I don't intend the question to be taken as sarcastic, etc...I am actually curious to know this. What is the max. potential in HP for the SR,CA, KA, RB? And which is the most cost/labor effective?

I don't know cars that well, but I like my 240sx so much that I am learning as I go. I am a quick study, over-educated and all that. Worked in a lawnmower shop in high school, rebuilding engines...witnessing how mechanics screw over customers, etc.


----------



## Low Impedance (Feb 16, 2005)

313ryans said:


> What is the benefit of adding a $2000+ dollar turbo kit to the KA (which most likely already has at least 100,000 miles) over spending similar money to buy an engine swap with potentially greater hp gain?


actually that 2000 would be a good gain in HP. And the all encompassing debate on the SR vs Ka is kinda rediculous but i would rather have a KA than the SR any day of the week. well, maybe not tuesday. i hate tuesday. it can have the SR.


----------



## azRPS13 (Jun 7, 2003)

313ryans said:


> What is the benefit of adding a $2000+ dollar turbo kit to the KA (which most likely already has at least 100,000 miles) over spending similar money to buy an engine swap with potentially greater hp gain?


Well... Heres the run down... A SR clip will run you around $2200 - $2700... Now Install is mostly around $1000... Now what do you get for $3200 - $3700? A completely stock SR that has 205 fly wheel HP bout 185-190 WHP maybe... For maybe about $4000 you can rebuild the KA with forged Internals and the Turbo kit... You can push out about 300WHP... There are benefits to the SR just like the KA... I just like how KAs are abundant and cheap to find... You try and find a SR motor (just the Motor) for less than $700...


----------



## 313ryans (Jan 11, 2005)

seems that I have seen them (sr)cheaper than that with turbo for $1800-2000, with 35-50,000 miles, in Canada. And on ebay.

If I really do have a rod knock I may buy another engine and swap it. I have a friend whose dad collects vintage racing cars and swaps engines all the time. Has all the equipment to do whatever.

But I am low on money, so I may go for a ka + fix it later


----------



## engine#9 (Mar 30, 2004)

If you're gonna get an Sr you should get it from a reputable company, Heavy throttle, Venus auto etc. I chose Ka-t simply because i like the KA and the avaliability of relacement parts.


----------



## bridrive55 (Aug 26, 2004)

engine#9 said:


> If you're gonna get an Sr you should get it from a reputable company, Heavy throttle, Venus auto etc. I chose Ka-t simply because i like the KA and the avaliability of relacement parts.

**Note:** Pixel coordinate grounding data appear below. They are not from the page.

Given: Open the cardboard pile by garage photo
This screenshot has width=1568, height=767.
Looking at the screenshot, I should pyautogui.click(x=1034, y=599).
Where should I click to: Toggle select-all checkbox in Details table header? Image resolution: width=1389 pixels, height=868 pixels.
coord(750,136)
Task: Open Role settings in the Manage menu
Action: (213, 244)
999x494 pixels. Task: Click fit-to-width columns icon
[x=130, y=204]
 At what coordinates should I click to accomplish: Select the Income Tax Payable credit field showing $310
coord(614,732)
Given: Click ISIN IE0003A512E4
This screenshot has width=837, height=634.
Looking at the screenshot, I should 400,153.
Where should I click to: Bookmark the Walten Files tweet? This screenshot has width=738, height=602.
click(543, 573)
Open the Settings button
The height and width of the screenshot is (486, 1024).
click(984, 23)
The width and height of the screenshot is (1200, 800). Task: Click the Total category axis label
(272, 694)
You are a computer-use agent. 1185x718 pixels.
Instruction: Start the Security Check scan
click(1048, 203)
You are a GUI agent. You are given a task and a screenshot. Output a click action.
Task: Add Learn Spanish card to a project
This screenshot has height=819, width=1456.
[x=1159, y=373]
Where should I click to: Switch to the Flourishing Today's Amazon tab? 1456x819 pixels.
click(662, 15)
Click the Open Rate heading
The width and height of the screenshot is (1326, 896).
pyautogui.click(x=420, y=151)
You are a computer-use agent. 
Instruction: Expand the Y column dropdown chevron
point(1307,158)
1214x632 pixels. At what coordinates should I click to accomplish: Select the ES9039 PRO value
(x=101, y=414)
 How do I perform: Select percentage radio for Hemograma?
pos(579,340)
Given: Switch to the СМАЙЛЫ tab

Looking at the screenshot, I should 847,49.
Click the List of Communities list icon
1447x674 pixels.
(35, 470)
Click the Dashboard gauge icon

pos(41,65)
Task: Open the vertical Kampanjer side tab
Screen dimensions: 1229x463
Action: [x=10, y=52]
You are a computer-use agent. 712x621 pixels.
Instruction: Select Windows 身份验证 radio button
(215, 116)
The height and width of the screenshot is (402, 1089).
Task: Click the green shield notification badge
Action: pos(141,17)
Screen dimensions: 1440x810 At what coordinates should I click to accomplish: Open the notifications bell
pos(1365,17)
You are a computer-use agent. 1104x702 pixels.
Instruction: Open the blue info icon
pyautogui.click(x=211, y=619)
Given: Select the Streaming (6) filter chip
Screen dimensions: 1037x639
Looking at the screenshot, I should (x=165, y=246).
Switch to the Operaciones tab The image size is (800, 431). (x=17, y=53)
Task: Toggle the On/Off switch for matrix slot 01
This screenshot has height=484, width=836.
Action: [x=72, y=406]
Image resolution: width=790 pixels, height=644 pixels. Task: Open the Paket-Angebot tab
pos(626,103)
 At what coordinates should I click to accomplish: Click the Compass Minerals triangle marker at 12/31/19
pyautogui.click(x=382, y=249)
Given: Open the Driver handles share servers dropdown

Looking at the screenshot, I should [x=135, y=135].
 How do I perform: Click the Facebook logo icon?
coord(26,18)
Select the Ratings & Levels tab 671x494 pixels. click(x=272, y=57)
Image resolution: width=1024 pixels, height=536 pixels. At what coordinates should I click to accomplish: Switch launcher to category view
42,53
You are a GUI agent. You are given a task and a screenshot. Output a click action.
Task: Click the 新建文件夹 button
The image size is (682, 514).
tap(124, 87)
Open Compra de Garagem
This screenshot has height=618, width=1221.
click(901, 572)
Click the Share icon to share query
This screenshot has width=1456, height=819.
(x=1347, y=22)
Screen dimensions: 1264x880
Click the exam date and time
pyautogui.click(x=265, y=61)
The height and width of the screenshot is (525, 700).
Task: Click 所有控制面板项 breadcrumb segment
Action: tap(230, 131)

I'd say KA24DET over SR. SS Autochrome makes T70 kits for the KA for like $700. If I had a dual cam I'd do it... But all I have is a VQ35DE.... Poor me. I'll guess I'll just have to stick with 245 variable-valve timed brake horsepower....
Confronted by none? I got something for you. Here's the team (StreetTech) rundown: E36 BMW M3 (heavily modified, 360+hp), Porsche 914 with 928 V8 (380rwhp), S13 180SX (me), 1G DSM with 16G turbo at 21psi, 1977 BWM M30 (530i custom), and of course, our project BMW 5.0 liter V12 tube-frame chassis project...


----------



## Kelso (Apr 29, 2003)

come down to florida and race my brothers rabbit why dont you? ever been beat by a 20 year old volkswagon...im sure he could put you in your place. now quit trash talkin the members :lame:


----------



## bridrive55 (Aug 26, 2004)

*Fast Rabbit? : )*



Kelso said:


> come down to florida and race my brothers rabbit why dont you? ever been beat by a 20 year old volkswagon...im sure he could put you in your place. now quit trash talkin the members :lame:


He's got a fast Rabbit? Hell yeah! Post some pics! And yeah, I've been beat by some Volkswagens... But our Porsche hasn't. Rick the Garage Guru raced the Porsche at Laguna Seca with a 914 Owner's Club. I'm just saying I drive a 180SX, and cars like BMW's and Porsche's are in a whole different league... But hell, no trash talkin' intended. I'd love to check out the Rabbit! Post some pics! Is there a CarDomain page for it?


----------



## engine#9 (Mar 30, 2004)

a company here (dallas) has a mean 180sx w/ ca18det they claim 350+ hp i didn't believe it till i saw them run it. :jawdrop: i'm a believer.


----------